One Rincon Hill
Rising from the base of San Francisco’s Bay Bridge, the two-phase, 1,250,000-square-foot One Rincon Hill development includes two 55- and 45-story unique towers containing 695 condominiums and 14 townhouses at the base of the towers. Designed as a catalyst for urban renewal, One Rincon Hill has set a new standard for urban living in the Bay Area.
2009 Multi-Family Residential Award of Merit, McGraw Hill Construction
2008 California Construction, Residential Award of Merit
2008 San Francisco Business Times, Real Estate Deal of the Year San Francisco Chamber of Commerce
2007 Build San Francisco Award
At 641 feet tall, the building is the one of the tallest all-residential towers west of the Mississippi River. The South Tower (Phase I) has 390 units and the North Tower (Phase II) is composed of 319 units. To mark the last undeveloped hill in the city and to clearly punctuate San Francisco’s skyline, SCB’s design response placed the taller South Tower at the crest of the 100-foot-tall Rincon Hill. The lower North Tower is located on the hill’s downward slope. To preserve unit views and create visual interest, the towers were positioned diagonally opposite from each other. Stepping down the hill, townhomes connect and unify the two towers at their base and conceal the parking garage from street views.
In response to the Bay Area’s frequent seismic activity, numerous architectural and engineering design innovations were incorporated to achieve the towers’ desired height, slenderness, and to utilize a floor-to-ceiling glass exterior curtain wall.

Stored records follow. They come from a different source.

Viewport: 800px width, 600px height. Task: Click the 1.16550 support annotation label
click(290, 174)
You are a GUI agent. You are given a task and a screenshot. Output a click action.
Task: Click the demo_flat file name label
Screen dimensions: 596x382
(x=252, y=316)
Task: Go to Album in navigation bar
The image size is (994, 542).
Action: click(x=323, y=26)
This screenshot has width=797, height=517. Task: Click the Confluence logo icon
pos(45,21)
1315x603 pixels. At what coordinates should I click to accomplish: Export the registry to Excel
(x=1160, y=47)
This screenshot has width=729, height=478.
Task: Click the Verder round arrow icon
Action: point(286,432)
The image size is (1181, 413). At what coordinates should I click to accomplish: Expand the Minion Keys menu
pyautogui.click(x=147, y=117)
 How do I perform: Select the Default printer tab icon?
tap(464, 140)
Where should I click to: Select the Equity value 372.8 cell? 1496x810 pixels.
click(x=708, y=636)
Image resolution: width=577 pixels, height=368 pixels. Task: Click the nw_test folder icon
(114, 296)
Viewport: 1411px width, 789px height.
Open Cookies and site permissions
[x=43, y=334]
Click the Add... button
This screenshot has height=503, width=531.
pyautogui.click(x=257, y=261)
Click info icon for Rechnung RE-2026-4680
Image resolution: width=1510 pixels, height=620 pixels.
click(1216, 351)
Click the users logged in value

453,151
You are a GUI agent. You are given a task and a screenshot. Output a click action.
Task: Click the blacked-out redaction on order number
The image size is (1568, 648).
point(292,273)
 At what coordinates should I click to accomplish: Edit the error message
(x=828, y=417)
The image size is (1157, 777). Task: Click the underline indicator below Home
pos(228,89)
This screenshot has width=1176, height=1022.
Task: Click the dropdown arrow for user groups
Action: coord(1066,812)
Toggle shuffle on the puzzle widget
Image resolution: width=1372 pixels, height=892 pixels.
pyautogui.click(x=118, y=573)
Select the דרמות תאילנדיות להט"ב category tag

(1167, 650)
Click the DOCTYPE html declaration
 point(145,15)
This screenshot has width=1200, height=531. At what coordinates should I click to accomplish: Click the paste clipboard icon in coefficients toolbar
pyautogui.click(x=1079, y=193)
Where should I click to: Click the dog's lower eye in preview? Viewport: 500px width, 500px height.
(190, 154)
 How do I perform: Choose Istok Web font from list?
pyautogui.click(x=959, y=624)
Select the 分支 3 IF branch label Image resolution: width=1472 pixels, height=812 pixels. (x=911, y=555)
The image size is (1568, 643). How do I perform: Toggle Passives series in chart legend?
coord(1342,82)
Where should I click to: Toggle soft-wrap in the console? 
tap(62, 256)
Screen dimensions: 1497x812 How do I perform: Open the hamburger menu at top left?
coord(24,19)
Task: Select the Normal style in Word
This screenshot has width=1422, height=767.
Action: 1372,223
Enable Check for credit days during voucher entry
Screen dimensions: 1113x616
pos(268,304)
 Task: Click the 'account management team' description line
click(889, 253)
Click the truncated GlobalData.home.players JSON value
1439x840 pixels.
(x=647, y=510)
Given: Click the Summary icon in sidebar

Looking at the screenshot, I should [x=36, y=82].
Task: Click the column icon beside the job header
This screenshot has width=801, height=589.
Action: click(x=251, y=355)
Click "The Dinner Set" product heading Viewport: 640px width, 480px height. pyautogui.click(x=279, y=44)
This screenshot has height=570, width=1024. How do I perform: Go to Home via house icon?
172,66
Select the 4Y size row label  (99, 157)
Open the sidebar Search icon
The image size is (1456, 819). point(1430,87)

The SCB design team incorporated a performance-based seismic design methodology into the taller tower’s design; this meant including four tuned liquid mass sloshing dampers, which are essentially large water tanks. Located at the top of the tower, the dampers minimize building movement from the wind and are outfitted for 24/7 monitoring. In addition, both towers employ a concrete shear core combined with four concrete outrigger columns. These are linked by four-story-high buckling restraint braces at two points within the towers. This system eliminated the need for upturned beams at the perimeter wall, enabling the use of a floor-to-ceiling curtain wall system.